* [WHAT THIS TASK INVOLVES]: Could you please repeat all of the entries exactly as written?

* [PROVIDED DATA]:
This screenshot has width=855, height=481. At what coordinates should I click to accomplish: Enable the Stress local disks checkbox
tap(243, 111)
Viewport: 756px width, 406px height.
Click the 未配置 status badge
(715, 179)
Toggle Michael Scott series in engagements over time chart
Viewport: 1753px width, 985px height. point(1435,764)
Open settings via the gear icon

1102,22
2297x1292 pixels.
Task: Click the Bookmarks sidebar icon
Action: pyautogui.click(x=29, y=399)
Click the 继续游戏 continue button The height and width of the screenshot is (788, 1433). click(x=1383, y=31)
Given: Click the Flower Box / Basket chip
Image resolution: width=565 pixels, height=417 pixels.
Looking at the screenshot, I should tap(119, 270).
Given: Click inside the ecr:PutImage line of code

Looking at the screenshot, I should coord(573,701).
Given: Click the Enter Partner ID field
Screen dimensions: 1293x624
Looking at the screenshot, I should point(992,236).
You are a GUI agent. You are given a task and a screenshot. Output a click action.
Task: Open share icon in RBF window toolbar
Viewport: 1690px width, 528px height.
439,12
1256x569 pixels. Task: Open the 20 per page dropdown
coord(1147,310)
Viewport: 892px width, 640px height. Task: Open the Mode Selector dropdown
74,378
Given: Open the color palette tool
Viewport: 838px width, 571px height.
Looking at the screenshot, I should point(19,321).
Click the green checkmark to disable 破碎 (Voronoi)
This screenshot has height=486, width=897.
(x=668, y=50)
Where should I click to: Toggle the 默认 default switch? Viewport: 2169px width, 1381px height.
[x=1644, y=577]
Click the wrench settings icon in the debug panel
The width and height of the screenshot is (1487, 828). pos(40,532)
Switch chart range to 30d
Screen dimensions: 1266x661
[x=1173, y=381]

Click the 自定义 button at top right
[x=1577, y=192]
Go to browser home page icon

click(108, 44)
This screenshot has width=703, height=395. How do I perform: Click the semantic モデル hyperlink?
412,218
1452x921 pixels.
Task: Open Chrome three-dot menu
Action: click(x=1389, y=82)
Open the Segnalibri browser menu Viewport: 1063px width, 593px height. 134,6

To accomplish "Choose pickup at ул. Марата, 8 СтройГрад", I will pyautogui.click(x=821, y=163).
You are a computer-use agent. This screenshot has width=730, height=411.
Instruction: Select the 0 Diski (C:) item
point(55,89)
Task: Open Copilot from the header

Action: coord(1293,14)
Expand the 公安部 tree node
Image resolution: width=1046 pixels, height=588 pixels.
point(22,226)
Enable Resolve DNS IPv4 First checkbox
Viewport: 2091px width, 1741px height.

* [ANSWER AREA]:
This screenshot has width=855, height=481. At what coordinates should I click to accomplish: Enable the Stress local disks checkbox
tap(243, 111)
Viewport: 756px width, 406px height.
Click the 未配置 status badge
(715, 179)
Toggle Michael Scott series in engagements over time chart
Viewport: 1753px width, 985px height. point(1435,764)
Open settings via the gear icon

1102,22
2297x1292 pixels.
Task: Click the Bookmarks sidebar icon
Action: pyautogui.click(x=29, y=399)
Click the 继续游戏 continue button The height and width of the screenshot is (788, 1433). click(x=1383, y=31)
Given: Click the Flower Box / Basket chip
Image resolution: width=565 pixels, height=417 pixels.
Looking at the screenshot, I should tap(119, 270).
Given: Click inside the ecr:PutImage line of code

Looking at the screenshot, I should coord(573,701).
Given: Click the Enter Partner ID field
Screen dimensions: 1293x624
Looking at the screenshot, I should point(992,236).
You are a GUI agent. You are given a task and a screenshot. Output a click action.
Task: Open share icon in RBF window toolbar
Viewport: 1690px width, 528px height.
439,12
1256x569 pixels. Task: Open the 20 per page dropdown
coord(1147,310)
Viewport: 892px width, 640px height. Task: Open the Mode Selector dropdown
74,378
Given: Open the color palette tool
Viewport: 838px width, 571px height.
Looking at the screenshot, I should point(19,321).
Click the green checkmark to disable 破碎 (Voronoi)
This screenshot has height=486, width=897.
(x=668, y=50)
Where should I click to: Toggle the 默认 default switch? Viewport: 2169px width, 1381px height.
[x=1644, y=577]
Click the wrench settings icon in the debug panel
The width and height of the screenshot is (1487, 828). pos(40,532)
Switch chart range to 30d
Screen dimensions: 1266x661
[x=1173, y=381]

Click the 自定义 button at top right
[x=1577, y=192]
Go to browser home page icon

click(108, 44)
This screenshot has width=703, height=395. How do I perform: Click the semantic モデル hyperlink?
412,218
1452x921 pixels.
Task: Open Chrome three-dot menu
Action: click(x=1389, y=82)
Open the Segnalibri browser menu Viewport: 1063px width, 593px height. 134,6

To accomplish "Choose pickup at ул. Марата, 8 СтройГрад", I will pyautogui.click(x=821, y=163).
You are a computer-use agent. This screenshot has width=730, height=411.
Instruction: Select the 0 Diski (C:) item
point(55,89)
Task: Open Copilot from the header

Action: coord(1293,14)
Expand the 公安部 tree node
Image resolution: width=1046 pixels, height=588 pixels.
point(22,226)
Enable Resolve DNS IPv4 First checkbox
Viewport: 2091px width, 1741px height.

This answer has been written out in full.